16.暁のオブシディアン ~2.黒い幻影~
夜の帳が降りた都市の片隅、アルトは静かに歩いていた。風の音すら聞こえないほどの静寂の中で、彼の足音だけが響いていた。 目的地は、古代言語の専門家であり、かつての協力者でもあるセシリア・ヴェルナンドの研究室だ。セシリアの研究室は、古びた建物の一室にひっそりと隠れている。 周囲には長い時間流れたことを感じさせる古書や巻物が積み重なっていた。 アルトはその扉を静かに開け、足を踏み入れる。 すると、闇からセシリアの声が響いた。
「久しぶりね、アルト。まさかこんな形で再会するなんて。」
セシリアは、分厚く囲まれながら、その一瞬めいた微笑を浮かべていた。彼女の目はちょっと懐かしくて心が交錯しているように見えた。アルトにとって、セシリアはただの協力者以上の存在だった。
「久しぶりだな、セシリア。」
アルトは低く答え、「暁のオブシディアン」に刻まれた古代文字の解読を依頼した。その宝石は、ただの装飾品に見えるが、その秘密は深遠だった。伝説によれば、古代の王が自らの魂を封じ、持つ者に無限の知識を授けると言われている。
「これを解いてくれ。頼む。」アルトは真剣な表情で彼女に向かって言った。 セシリアは静かな宝石を手に取り、じっと見つめる。 彼女は慎重に言葉を選びながら答えた。

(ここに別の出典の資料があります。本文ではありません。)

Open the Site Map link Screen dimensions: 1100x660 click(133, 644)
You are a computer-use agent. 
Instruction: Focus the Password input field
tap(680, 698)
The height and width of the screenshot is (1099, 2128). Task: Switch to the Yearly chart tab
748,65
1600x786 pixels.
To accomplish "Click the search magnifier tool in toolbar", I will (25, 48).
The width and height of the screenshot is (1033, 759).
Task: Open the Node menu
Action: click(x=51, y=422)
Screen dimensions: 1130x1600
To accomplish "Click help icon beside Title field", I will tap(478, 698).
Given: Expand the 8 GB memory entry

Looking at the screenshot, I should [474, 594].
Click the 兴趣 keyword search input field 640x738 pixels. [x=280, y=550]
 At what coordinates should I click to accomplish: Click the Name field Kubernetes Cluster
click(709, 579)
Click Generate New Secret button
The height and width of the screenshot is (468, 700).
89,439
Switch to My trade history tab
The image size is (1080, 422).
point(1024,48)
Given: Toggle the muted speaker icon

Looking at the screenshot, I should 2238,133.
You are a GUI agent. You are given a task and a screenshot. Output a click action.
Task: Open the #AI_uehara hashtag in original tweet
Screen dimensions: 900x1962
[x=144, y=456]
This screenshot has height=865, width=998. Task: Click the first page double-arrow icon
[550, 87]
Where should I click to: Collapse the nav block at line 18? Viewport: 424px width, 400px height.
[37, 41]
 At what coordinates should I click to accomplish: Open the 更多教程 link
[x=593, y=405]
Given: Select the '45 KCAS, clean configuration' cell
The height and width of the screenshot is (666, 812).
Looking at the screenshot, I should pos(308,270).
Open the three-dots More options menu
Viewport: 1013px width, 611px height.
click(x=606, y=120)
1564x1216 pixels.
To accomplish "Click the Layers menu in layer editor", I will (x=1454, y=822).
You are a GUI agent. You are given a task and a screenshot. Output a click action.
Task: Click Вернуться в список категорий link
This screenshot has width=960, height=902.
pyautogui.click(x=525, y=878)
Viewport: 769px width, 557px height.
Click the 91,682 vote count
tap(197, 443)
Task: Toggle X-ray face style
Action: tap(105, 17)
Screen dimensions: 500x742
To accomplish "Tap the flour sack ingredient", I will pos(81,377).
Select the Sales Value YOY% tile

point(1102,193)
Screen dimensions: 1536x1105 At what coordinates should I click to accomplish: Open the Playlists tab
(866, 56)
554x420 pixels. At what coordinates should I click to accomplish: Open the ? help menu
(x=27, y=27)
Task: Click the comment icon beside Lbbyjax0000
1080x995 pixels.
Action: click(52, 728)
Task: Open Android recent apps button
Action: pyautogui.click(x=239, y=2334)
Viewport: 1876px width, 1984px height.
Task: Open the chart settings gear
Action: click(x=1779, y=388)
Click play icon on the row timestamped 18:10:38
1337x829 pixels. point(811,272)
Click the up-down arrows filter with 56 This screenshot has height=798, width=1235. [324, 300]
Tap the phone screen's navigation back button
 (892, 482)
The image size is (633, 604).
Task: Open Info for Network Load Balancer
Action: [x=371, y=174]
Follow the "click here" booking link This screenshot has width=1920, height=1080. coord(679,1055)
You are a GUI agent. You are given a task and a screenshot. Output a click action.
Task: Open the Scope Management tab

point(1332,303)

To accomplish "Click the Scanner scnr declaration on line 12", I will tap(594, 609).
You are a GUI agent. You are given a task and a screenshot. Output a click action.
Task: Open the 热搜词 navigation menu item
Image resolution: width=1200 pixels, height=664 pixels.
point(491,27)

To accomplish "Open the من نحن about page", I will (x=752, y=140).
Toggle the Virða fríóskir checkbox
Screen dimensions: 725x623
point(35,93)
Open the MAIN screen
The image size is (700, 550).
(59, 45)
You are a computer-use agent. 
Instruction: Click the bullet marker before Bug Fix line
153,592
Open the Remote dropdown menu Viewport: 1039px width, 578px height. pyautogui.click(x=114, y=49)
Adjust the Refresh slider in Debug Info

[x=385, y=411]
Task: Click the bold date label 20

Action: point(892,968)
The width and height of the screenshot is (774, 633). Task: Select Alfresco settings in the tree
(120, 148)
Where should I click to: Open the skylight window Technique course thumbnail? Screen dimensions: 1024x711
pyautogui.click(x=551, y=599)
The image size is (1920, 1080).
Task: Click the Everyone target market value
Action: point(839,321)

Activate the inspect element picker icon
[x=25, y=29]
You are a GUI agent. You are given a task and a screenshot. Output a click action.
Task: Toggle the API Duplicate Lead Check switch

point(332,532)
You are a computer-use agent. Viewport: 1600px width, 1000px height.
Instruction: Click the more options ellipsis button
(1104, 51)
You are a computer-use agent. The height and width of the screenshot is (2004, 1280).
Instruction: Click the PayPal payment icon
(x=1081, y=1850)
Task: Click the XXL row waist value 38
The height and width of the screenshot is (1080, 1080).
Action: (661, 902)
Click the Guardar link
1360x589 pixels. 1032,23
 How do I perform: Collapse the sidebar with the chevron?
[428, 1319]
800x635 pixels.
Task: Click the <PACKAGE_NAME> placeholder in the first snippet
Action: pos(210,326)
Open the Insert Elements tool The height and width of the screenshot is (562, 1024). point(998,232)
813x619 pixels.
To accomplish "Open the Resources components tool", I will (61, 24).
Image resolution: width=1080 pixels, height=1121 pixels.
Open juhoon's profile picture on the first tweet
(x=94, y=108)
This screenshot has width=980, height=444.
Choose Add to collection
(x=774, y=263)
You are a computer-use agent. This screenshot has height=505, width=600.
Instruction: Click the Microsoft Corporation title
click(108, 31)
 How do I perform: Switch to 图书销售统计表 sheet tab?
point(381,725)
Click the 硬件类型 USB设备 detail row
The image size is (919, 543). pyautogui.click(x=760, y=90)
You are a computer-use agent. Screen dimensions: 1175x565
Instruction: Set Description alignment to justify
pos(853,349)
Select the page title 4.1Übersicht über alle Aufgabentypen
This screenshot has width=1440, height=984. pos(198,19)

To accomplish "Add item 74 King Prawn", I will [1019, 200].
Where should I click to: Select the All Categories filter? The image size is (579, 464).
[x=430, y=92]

「解読すれば、何かが分かる。当然、それがどんな結果を生むのかは、予測できない。」
アルト:「これを解読すれば、何かが分かるのか?」
「分かるわ。ただ……これは単なる暗号じゃない。封印に関わる言葉のようね。」
セシリアの言葉が、アルトの胸に重く響いていた。彼女の目は恐怖と興奮が入った表情で、宝石を見つめている。セシリアは慎重に文字を解析し、解読を進めた。しかし、その作業の最中、突然、アルトの拠点に警報が鳴り響いた。
「カオスグリフ……!」
謎の組織カオスグリフが、暁のオブシディアンを奪うために動き出したのだ。
銃弾が飛び交う中、アルトはなんとか応戦するが、多勢に無勢。ついに彼は宝石を奪われてしまう。しかし、間一髪のところでセシリアが解読した文書の一部を持ち出し、共に逃走することに成功した。
「これがあれば、まだ手はある。」
アルトは息を整えながら、次なる策を練る。カオスグリフの本拠地を突き止め、奪還を試みるほかない。
カオスグリフの組織の正体が明らかになりつつあった。彼らは単なる犯罪組織ではなく、長年にわたり古代の遺物を回収し、禁断の知識を手に入れようとする影の勢力だった。アルトの手にある文書の一部には、暁のオブシディアンに秘められた力の本質が記されていた。
「この宝石は、ただの知識の器ではない。……鍵なのよ。」
セシリアの言葉にアルトは眉をひそめた。鍵とは、一体何の?
「これは封印を解くためのもの。封じられているのは……おそらく、何かとてつもなく危険なものよ。」
アルトは静かに息を吐いた。これがただの宝石ならば、単純に盗み出せばよかった。しかし、今回ばかりはそうはいかない。カオスグリフに渡せば、何が解放されるのか分からないのだ。
「なら、取り返すしかないな。」
アルトは決意を固め、カオスグリフの本拠地へと足を向けた。止め、奪還を試みるほかない。